Cleaner. Faster. Cheaper.
When Davon Lymon goes to trial in October on gun charges in U.S. District Court in Albuquerque, it will be in front of a judge, not a jury of 12-plus alternates drawn from all over northern and central New Mexico.

Lymon waived his right to a jury trial and the prosecution agreed. So did Chief Judge M. Christina Armijo, who will preside over the proceeding, which charges him with possession of the firearm used in the fatal shooting of officer Daniel Webster. A Taurus Millennium G2 PT-40 .40 caliber semiautomatic pistol, loaded with Winchester and Perfect brands ammunition, to be precise.
As a twice-convicted felon, Lymon could not legally have one in his possession.
And that is what the prosecution intends to prove.
Having a bench trial eliminates time questioning jurors to find those who don’t know anything about the very high-profile officer shooting, or who aren’t tainted by their knowledge of it. That’s at the front end.
At the other end, a bench trial eliminates time spent in deliberations. A bench trial means there won’t be endless discussions at the bench, out of the jury’s hearing, of fine points of law. The judge will decide on the facts and the law.
There still will be the same 50-plus witness and the same 49 exhibits, from handcuff photos to Lymon’s “penitentiary packet” from his prior prison stints.

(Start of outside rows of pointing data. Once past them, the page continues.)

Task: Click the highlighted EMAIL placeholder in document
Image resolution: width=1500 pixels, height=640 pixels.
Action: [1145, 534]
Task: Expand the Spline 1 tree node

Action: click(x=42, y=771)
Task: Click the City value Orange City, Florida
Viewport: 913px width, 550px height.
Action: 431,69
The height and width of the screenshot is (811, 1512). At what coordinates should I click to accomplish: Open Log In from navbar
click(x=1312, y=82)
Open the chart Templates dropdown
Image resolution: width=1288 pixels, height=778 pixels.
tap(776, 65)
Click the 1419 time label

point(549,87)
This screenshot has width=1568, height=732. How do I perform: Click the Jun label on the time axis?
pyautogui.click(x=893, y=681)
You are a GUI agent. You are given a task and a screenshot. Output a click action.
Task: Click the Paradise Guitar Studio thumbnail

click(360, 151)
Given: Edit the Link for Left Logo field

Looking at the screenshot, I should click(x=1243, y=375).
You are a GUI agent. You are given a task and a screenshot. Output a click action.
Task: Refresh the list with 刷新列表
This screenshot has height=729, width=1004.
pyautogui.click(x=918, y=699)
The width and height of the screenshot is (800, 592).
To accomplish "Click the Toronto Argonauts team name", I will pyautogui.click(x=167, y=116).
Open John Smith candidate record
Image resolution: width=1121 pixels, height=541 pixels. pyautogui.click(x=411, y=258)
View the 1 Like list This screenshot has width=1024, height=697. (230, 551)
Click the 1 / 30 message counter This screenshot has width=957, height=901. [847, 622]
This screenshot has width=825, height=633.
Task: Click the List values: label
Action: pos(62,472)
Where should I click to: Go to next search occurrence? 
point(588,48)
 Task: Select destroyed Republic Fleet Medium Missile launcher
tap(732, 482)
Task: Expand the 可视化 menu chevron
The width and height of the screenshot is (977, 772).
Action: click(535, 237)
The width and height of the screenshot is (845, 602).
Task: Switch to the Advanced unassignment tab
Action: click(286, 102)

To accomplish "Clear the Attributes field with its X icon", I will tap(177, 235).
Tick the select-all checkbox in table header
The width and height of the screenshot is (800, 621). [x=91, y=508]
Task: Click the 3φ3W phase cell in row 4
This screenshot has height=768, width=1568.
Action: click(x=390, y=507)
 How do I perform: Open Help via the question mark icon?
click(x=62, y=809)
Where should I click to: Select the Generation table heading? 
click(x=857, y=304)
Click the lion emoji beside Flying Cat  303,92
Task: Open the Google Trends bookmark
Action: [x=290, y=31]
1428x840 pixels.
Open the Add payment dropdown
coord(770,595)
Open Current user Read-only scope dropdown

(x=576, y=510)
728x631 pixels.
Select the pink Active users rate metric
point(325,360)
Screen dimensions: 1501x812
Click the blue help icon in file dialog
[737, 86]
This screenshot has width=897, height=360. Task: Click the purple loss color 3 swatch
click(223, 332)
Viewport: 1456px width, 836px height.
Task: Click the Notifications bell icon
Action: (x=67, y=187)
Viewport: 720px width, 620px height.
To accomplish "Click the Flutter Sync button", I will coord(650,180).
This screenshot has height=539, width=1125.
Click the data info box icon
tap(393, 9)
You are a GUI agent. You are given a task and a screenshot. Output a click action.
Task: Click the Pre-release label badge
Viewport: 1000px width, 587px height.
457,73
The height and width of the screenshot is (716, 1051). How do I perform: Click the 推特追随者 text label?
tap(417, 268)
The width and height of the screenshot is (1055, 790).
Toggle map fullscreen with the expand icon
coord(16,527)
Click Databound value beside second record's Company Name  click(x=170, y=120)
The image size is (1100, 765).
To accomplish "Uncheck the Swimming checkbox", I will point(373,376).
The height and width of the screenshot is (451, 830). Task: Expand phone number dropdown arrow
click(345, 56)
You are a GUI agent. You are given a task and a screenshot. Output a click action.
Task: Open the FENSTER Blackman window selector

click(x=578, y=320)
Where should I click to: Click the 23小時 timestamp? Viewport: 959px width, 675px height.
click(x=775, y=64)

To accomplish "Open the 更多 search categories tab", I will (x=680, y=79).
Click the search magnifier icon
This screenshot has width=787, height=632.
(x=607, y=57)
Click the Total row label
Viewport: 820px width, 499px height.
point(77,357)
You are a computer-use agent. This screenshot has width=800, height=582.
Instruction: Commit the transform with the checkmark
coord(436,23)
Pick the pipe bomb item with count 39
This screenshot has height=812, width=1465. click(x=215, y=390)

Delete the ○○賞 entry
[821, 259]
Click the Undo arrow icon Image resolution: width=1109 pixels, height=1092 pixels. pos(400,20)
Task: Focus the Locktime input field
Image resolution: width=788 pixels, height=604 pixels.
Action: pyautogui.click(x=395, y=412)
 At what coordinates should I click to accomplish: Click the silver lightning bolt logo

But the fall trial is only the first of two trials Lymon faces in federal court. The next one is for more gun charges.
State court prosecutors have said they will prosecute Lymon’s alleged shooting of Webster six times, resulting in his death, after the federal cases are completed.
Lymon is accused of fatally shooting Webster on Oct. 21 during a traffic stop near Central and Eubank in southeast Albuquerque. Webster, who was shot multiple times as he tried to handcuff Lymon, died about a week later.